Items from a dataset

----

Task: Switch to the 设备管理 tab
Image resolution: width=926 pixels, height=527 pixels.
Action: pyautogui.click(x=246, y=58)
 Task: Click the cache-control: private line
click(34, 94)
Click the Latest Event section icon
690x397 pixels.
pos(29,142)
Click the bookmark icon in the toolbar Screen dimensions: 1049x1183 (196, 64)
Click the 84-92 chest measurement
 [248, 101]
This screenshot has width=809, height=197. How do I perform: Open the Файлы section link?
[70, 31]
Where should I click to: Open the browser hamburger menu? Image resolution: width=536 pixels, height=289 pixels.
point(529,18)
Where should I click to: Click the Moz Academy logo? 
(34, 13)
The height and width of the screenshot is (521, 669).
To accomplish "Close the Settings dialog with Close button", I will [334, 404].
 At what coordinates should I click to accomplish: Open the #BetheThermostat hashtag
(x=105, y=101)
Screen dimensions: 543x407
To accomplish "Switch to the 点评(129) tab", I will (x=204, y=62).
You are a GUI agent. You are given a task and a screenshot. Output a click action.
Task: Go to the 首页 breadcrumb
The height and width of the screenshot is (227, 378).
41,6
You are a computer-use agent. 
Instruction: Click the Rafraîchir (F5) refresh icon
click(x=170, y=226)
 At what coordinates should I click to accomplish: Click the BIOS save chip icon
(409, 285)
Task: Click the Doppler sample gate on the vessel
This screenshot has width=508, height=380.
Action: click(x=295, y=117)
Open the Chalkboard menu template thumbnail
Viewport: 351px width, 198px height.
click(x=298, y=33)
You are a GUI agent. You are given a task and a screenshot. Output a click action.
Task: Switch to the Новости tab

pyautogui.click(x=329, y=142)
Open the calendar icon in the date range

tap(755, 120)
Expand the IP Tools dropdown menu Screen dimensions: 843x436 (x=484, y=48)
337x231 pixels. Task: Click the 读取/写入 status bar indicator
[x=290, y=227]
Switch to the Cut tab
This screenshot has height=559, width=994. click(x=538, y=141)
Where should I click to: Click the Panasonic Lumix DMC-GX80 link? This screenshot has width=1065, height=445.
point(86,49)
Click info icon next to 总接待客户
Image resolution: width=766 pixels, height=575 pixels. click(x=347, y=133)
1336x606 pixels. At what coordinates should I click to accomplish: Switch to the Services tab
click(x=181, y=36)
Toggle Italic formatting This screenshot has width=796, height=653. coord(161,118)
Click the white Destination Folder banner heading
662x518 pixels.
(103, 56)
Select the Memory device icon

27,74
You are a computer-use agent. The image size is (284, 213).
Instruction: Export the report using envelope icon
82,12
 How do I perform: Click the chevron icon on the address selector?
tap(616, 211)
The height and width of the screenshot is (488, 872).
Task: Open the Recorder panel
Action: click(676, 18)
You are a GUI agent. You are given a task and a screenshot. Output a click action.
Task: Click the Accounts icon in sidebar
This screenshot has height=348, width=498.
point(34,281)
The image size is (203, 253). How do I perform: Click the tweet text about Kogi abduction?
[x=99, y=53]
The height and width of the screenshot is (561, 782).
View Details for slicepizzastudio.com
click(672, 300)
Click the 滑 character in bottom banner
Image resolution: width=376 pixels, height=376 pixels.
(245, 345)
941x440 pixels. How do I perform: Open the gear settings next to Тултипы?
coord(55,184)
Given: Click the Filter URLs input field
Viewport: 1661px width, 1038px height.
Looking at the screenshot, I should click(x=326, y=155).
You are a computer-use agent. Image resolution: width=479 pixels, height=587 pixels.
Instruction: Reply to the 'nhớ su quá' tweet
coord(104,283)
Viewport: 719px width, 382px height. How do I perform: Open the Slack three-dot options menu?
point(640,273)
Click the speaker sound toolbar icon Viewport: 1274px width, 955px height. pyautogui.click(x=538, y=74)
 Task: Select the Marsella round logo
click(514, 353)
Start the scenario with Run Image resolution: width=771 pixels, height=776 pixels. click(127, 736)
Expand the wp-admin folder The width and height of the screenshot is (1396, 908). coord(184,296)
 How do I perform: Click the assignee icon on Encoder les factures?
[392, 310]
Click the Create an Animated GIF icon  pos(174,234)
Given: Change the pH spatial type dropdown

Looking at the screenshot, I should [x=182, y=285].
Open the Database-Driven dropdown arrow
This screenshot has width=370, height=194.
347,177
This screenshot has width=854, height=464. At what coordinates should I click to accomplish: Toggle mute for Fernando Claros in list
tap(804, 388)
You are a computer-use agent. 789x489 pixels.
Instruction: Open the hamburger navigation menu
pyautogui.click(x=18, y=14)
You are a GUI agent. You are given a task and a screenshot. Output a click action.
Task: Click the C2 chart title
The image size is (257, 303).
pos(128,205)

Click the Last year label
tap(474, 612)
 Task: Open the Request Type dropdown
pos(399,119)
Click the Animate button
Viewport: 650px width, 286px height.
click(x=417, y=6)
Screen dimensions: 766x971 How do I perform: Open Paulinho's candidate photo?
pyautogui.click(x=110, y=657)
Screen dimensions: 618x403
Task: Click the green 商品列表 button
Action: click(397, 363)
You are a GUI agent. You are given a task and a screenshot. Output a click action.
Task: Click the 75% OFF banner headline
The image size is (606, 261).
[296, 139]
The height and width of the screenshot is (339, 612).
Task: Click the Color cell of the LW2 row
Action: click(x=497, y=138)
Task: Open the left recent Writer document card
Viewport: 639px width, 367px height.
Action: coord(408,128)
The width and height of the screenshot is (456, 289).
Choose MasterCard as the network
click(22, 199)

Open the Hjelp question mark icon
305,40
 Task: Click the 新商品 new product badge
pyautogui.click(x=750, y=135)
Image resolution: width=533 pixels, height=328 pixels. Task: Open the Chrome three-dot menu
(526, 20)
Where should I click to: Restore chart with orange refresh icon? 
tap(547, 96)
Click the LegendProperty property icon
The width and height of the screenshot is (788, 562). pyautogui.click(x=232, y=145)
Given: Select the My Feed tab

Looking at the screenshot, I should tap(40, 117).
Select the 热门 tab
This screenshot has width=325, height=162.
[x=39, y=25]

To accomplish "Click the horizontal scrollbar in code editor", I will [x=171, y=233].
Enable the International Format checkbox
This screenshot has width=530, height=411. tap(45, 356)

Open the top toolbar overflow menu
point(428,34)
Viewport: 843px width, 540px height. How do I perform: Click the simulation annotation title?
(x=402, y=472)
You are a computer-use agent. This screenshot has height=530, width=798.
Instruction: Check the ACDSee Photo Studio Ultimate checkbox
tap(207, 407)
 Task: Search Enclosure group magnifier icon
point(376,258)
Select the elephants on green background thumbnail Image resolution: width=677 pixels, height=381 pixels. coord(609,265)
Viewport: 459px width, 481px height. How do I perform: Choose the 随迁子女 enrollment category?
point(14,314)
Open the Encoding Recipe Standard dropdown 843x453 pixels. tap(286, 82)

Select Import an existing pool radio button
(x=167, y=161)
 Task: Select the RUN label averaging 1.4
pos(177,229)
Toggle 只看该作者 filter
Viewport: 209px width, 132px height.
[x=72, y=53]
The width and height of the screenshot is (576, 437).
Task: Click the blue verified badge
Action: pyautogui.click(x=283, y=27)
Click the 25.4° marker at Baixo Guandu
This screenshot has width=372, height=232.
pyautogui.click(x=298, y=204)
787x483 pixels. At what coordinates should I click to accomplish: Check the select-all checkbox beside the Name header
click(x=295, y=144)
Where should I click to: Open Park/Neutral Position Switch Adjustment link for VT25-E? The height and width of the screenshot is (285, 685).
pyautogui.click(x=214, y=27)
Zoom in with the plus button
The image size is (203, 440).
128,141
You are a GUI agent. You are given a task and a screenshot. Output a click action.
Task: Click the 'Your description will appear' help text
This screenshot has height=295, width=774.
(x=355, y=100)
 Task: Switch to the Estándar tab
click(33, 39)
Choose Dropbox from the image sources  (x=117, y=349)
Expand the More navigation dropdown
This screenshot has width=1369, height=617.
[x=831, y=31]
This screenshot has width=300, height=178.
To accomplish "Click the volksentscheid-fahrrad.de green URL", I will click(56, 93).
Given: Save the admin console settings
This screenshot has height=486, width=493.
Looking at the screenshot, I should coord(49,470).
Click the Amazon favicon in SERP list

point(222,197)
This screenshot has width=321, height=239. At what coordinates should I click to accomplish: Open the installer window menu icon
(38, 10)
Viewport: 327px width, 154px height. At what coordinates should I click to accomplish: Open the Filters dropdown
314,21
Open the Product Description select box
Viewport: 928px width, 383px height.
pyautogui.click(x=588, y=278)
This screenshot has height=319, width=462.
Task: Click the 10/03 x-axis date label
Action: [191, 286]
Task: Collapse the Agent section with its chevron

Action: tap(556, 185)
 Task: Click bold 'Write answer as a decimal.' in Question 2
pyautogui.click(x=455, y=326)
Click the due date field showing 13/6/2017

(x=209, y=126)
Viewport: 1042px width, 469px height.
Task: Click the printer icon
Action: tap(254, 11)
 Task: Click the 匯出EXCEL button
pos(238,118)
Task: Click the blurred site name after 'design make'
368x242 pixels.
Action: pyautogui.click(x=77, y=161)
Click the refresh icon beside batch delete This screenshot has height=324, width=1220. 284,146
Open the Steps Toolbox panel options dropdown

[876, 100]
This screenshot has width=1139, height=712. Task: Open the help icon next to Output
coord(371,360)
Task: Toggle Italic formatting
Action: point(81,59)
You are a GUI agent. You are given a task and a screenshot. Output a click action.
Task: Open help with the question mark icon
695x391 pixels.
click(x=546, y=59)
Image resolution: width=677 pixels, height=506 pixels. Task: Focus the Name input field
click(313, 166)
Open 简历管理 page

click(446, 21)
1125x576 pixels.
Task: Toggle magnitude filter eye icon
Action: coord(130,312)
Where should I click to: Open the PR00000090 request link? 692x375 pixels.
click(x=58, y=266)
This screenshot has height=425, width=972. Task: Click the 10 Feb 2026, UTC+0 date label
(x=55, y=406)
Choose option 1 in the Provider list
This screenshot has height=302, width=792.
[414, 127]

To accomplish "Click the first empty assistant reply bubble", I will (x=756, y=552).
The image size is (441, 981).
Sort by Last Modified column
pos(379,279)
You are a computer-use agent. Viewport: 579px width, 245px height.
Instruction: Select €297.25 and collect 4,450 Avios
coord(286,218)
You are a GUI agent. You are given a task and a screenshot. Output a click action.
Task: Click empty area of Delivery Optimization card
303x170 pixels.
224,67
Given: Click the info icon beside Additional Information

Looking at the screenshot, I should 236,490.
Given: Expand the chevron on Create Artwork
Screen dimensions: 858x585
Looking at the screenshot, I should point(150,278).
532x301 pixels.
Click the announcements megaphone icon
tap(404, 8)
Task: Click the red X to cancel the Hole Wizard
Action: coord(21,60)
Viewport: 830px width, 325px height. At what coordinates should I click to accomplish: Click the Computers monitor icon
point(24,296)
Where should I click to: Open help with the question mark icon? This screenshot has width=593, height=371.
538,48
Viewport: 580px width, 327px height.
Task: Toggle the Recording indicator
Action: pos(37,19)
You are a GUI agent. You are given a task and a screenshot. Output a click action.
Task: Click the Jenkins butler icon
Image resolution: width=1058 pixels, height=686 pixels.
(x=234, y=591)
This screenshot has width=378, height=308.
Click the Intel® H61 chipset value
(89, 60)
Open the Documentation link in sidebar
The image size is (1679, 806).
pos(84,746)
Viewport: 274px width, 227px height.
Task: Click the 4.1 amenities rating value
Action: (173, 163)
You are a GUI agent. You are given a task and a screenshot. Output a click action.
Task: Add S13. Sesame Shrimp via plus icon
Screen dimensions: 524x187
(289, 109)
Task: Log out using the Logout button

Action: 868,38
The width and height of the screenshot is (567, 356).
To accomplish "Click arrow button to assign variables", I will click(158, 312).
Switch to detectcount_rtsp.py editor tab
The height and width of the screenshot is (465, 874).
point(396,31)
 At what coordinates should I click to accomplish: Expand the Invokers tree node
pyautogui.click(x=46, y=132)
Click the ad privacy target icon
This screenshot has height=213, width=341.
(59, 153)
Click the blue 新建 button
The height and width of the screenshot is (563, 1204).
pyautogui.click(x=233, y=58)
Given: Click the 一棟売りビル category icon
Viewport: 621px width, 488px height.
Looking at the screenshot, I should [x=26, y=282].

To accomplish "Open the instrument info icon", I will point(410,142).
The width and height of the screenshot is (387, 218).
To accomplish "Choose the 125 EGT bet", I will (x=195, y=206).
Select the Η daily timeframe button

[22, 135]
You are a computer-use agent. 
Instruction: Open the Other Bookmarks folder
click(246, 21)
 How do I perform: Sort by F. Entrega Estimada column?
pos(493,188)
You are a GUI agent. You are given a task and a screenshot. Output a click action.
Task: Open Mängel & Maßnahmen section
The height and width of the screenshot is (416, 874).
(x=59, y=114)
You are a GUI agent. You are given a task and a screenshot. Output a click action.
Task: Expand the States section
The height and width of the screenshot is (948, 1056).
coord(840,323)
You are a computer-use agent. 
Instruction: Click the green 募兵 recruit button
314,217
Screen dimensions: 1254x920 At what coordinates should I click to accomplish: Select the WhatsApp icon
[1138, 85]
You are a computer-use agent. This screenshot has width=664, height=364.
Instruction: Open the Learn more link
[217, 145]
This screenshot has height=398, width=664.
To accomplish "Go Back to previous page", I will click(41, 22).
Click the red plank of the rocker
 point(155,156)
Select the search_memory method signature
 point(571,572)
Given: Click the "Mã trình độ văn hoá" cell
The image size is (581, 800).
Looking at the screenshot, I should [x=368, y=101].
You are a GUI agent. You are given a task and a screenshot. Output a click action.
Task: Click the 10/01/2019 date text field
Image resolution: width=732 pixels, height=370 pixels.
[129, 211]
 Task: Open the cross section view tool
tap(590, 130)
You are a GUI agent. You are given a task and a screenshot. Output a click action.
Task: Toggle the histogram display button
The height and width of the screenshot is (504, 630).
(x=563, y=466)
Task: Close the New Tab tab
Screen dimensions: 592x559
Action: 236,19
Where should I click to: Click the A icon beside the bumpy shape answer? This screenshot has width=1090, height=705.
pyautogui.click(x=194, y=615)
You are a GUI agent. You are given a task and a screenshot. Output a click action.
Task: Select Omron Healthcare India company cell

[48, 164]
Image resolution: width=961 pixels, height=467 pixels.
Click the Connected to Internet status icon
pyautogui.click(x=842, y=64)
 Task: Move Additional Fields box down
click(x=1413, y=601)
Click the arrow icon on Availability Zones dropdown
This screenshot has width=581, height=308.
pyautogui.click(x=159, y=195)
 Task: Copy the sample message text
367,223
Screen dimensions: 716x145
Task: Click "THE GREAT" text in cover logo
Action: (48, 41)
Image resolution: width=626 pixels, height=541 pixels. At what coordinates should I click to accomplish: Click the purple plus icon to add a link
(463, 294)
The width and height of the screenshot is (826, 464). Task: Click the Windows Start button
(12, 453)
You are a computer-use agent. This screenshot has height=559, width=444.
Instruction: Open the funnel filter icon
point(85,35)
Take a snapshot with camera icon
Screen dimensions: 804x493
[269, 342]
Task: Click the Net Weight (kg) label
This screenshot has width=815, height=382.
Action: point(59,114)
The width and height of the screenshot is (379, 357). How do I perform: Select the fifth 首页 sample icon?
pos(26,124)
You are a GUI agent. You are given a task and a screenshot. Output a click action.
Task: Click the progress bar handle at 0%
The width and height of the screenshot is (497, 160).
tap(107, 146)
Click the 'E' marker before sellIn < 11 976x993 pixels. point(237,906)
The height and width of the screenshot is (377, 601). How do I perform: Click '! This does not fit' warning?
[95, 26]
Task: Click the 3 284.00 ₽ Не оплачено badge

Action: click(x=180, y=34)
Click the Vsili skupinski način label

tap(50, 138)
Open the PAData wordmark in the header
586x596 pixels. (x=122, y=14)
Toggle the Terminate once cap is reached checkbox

----

= YOUR INSTRUCTIONS =
Please transcribe the data exactly from its first line. End with the line that contains "Screen dimensions: 543x407".

= EXERCISE OUTPUT =
Task: Switch to the 设备管理 tab
Image resolution: width=926 pixels, height=527 pixels.
Action: pyautogui.click(x=246, y=58)
 Task: Click the cache-control: private line
click(34, 94)
Click the Latest Event section icon
690x397 pixels.
pos(29,142)
Click the bookmark icon in the toolbar Screen dimensions: 1049x1183 (196, 64)
Click the 84-92 chest measurement
 [248, 101]
This screenshot has width=809, height=197. How do I perform: Open the Файлы section link?
[70, 31]
Where should I click to: Open the browser hamburger menu? Image resolution: width=536 pixels, height=289 pixels.
point(529,18)
Where should I click to: Click the Moz Academy logo? 
(34, 13)
The height and width of the screenshot is (521, 669).
To accomplish "Close the Settings dialog with Close button", I will [334, 404].
 At what coordinates should I click to accomplish: Open the #BetheThermostat hashtag
(x=105, y=101)
Screen dimensions: 543x407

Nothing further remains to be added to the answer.